YOUR GOAL:
Write out the records word for word, starting at the line that contains "Given: Open All in One SEO gear icon" and ending at the line that contains "Looking at the screenshot, I should [6, 320].", including both of those lines. Omit the pictures from your answer.

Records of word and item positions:
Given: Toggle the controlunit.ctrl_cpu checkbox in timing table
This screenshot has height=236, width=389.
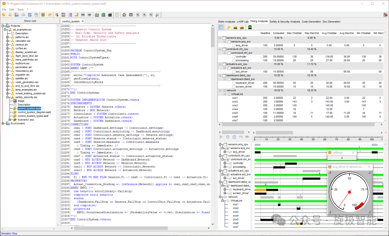Looking at the screenshot, I should pos(224,49).
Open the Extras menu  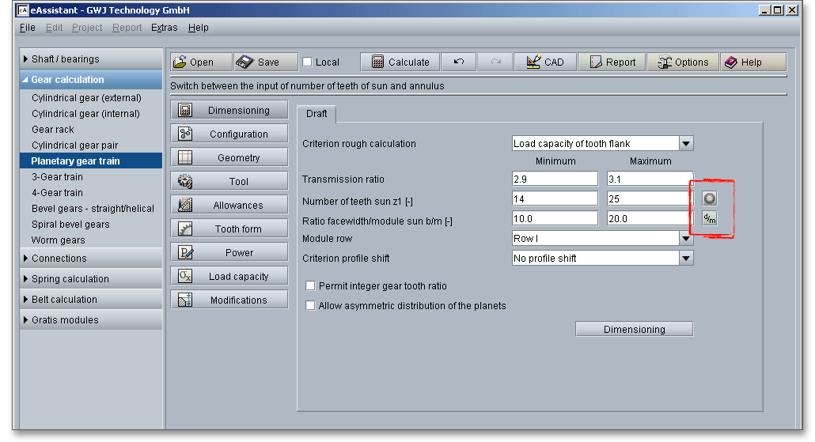pyautogui.click(x=164, y=28)

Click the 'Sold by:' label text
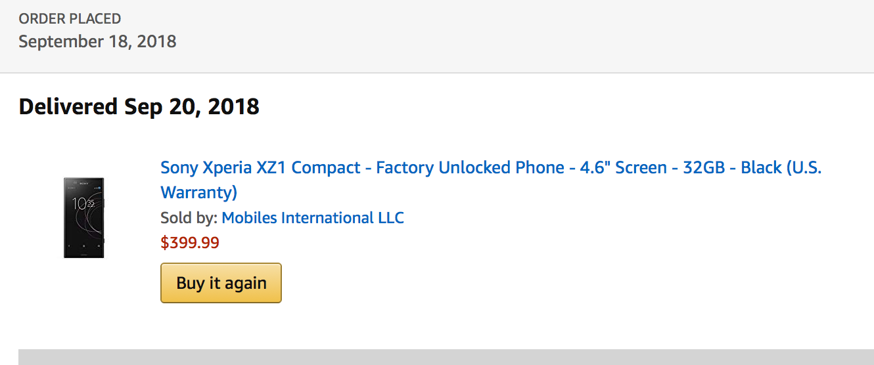coord(188,218)
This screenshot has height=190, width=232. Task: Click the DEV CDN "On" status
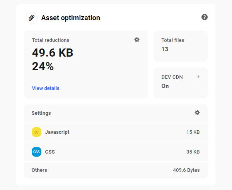coord(165,86)
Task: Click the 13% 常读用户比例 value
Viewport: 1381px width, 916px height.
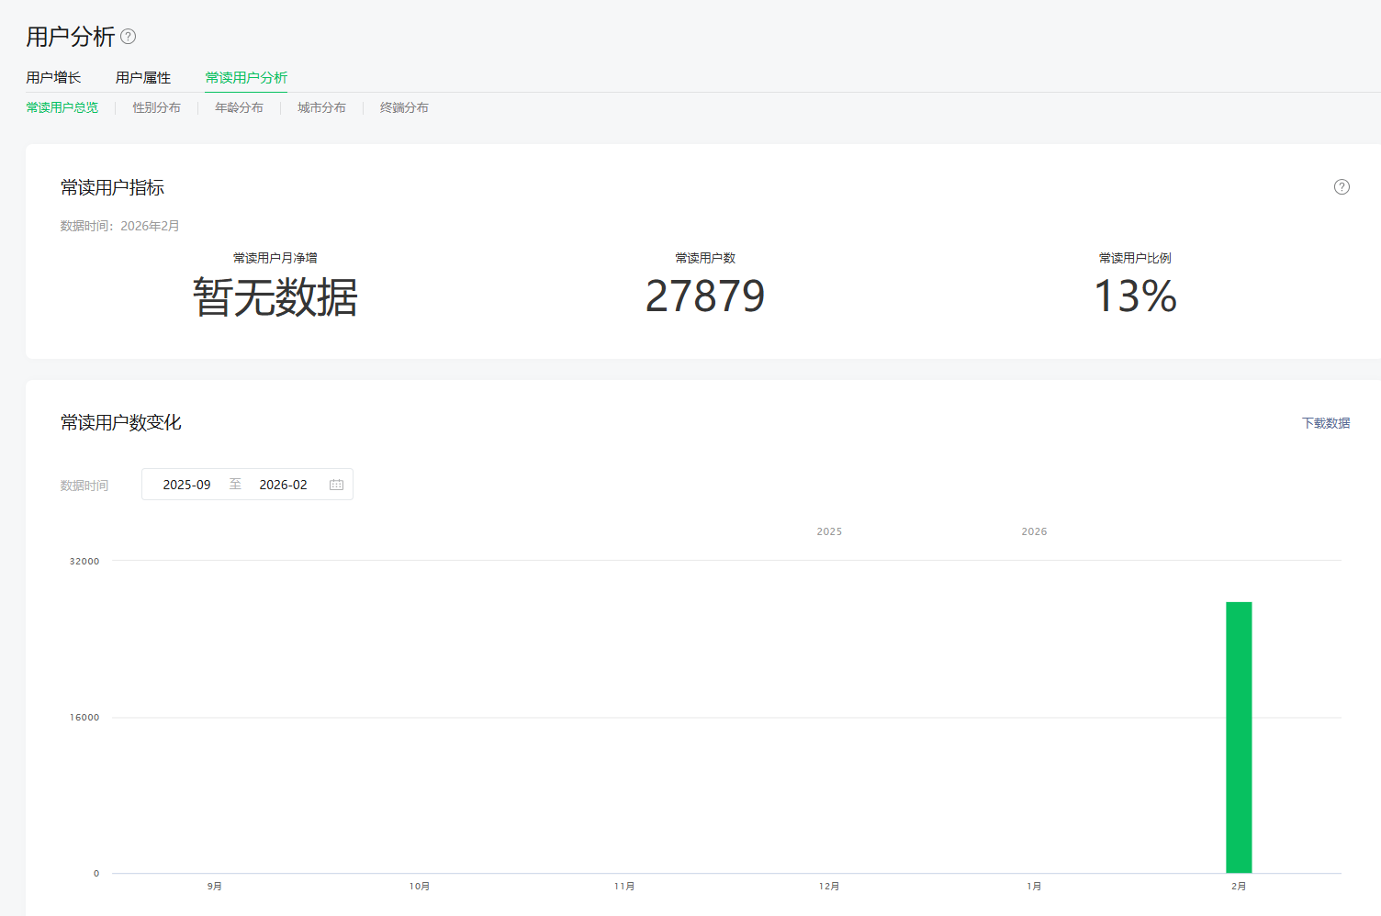Action: pos(1135,296)
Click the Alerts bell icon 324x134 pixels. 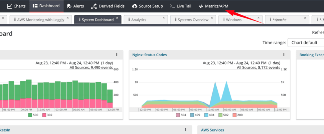point(69,6)
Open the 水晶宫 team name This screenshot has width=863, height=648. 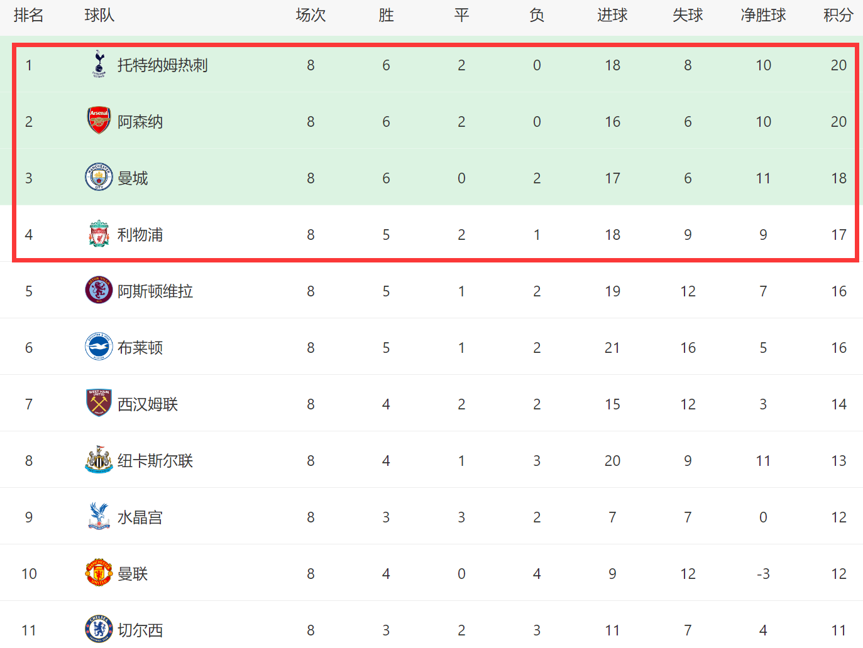pos(140,517)
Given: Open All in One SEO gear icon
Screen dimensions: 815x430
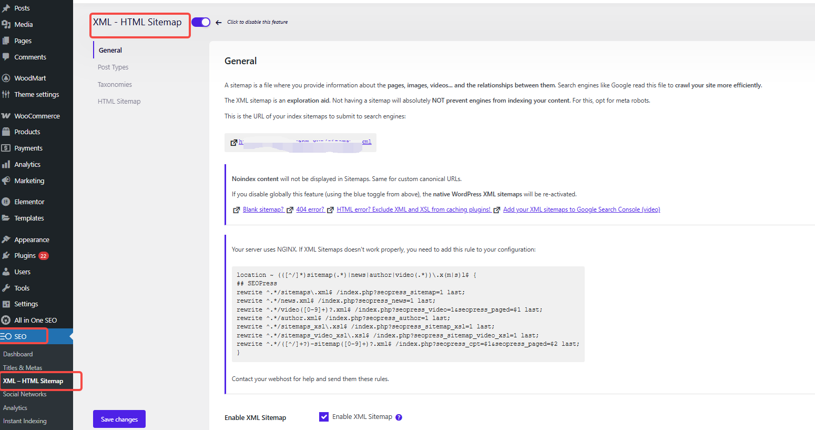Looking at the screenshot, I should [6, 320].
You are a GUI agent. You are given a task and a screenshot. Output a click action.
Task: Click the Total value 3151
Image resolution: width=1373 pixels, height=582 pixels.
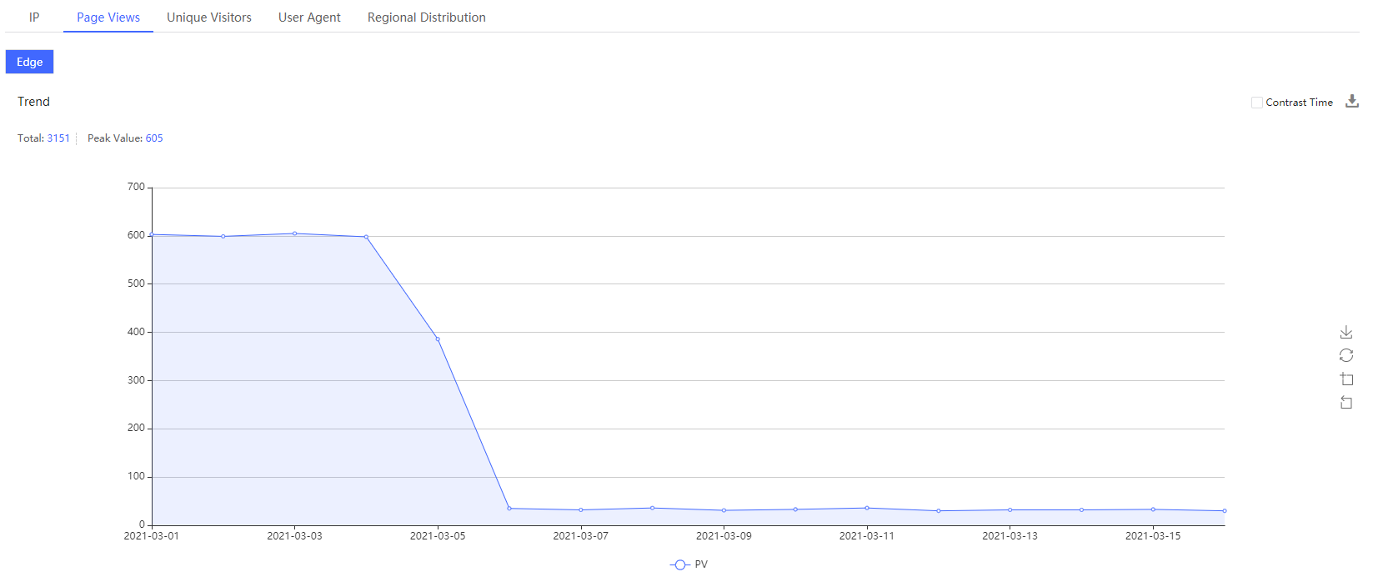tap(58, 138)
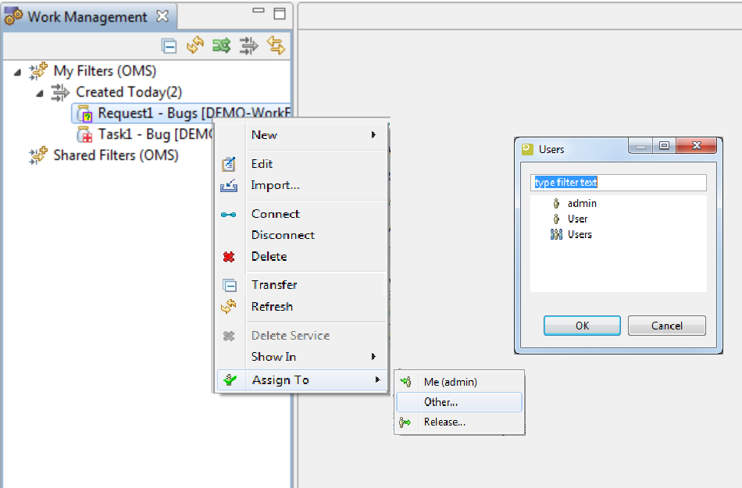Click the type filter text field
The width and height of the screenshot is (742, 488).
coord(618,182)
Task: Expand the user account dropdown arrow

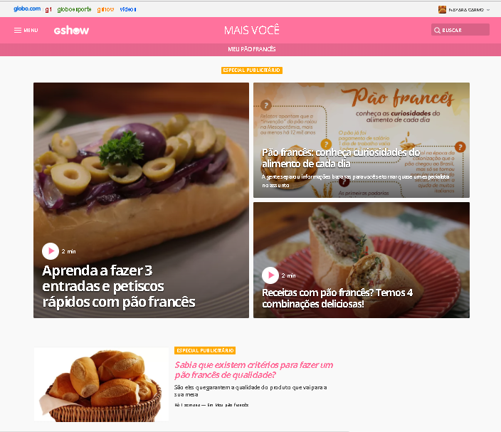Action: coord(488,10)
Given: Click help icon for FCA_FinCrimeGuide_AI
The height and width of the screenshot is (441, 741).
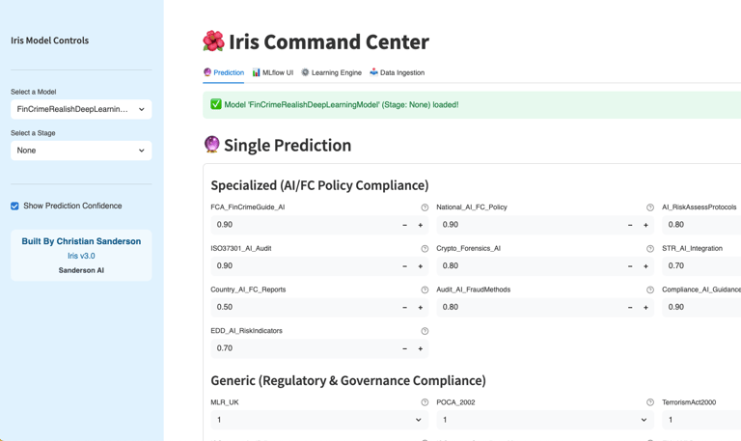Looking at the screenshot, I should (x=425, y=207).
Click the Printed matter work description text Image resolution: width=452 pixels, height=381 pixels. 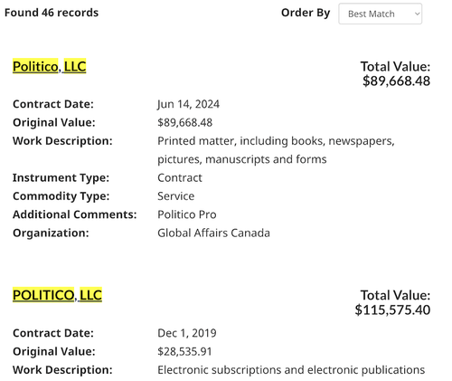(276, 150)
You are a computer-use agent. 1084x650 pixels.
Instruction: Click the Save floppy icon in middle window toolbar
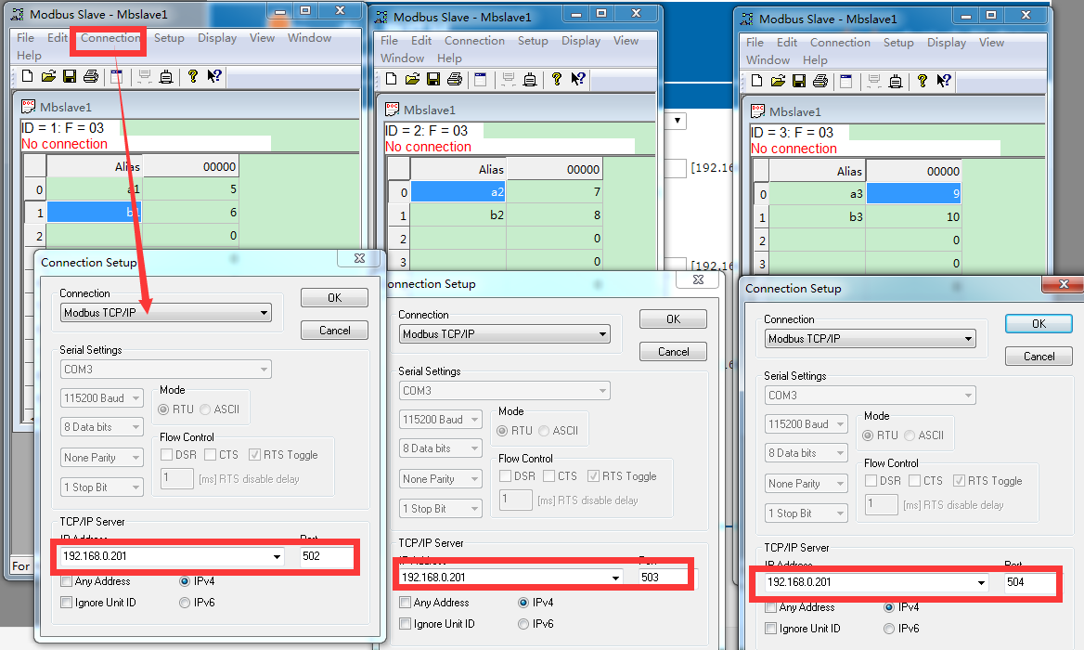pyautogui.click(x=433, y=80)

SOLUTION TO THE PROBLEM:
Given: Open All in One SEO gear icon
Screen dimensions: 815x430
Looking at the screenshot, I should [6, 320].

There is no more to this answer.